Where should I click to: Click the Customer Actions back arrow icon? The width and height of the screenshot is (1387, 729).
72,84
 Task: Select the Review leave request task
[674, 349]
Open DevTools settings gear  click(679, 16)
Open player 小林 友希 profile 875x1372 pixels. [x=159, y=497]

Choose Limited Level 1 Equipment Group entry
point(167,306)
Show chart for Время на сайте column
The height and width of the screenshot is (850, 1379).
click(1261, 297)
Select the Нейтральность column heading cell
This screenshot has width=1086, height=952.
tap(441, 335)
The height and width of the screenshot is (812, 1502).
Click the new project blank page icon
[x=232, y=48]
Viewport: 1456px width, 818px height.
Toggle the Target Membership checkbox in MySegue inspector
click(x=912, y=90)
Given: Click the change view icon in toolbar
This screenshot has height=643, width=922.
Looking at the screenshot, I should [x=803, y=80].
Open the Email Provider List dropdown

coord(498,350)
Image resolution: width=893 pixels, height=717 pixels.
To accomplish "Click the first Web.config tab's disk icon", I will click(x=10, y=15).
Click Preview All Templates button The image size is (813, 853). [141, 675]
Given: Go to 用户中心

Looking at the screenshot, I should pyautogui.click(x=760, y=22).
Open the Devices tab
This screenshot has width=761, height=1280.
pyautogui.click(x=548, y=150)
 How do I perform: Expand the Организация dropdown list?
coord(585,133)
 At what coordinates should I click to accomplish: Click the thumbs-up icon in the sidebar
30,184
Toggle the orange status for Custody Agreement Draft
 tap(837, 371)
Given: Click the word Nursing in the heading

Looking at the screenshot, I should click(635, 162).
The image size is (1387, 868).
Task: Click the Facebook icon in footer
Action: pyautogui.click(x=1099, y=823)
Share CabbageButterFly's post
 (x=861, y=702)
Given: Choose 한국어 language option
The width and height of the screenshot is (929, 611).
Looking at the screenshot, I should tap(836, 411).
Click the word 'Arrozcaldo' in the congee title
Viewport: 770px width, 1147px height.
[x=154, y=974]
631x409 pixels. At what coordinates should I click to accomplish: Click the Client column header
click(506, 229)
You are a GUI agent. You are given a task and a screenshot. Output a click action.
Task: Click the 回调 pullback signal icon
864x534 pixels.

▸ What you should do: Begin with the first line of the records and finish with the line containing "Given: Click the change view icon in toolbar". Reproduce those lines exactly, both ends included, and nothing else.

▸ Exercise response:
Where should I click to: Click the Customer Actions back arrow icon? The width and height of the screenshot is (1387, 729).
72,84
 Task: Select the Review leave request task
[674, 349]
Open DevTools settings gear  click(679, 16)
Open player 小林 友希 profile 875x1372 pixels. [x=159, y=497]

Choose Limited Level 1 Equipment Group entry
point(167,306)
Show chart for Время на сайте column
The height and width of the screenshot is (850, 1379).
click(1261, 297)
Select the Нейтральность column heading cell
This screenshot has width=1086, height=952.
tap(441, 335)
The height and width of the screenshot is (812, 1502).
Click the new project blank page icon
[x=232, y=48]
Viewport: 1456px width, 818px height.
Toggle the Target Membership checkbox in MySegue inspector
click(x=912, y=90)
Given: Click the change view icon in toolbar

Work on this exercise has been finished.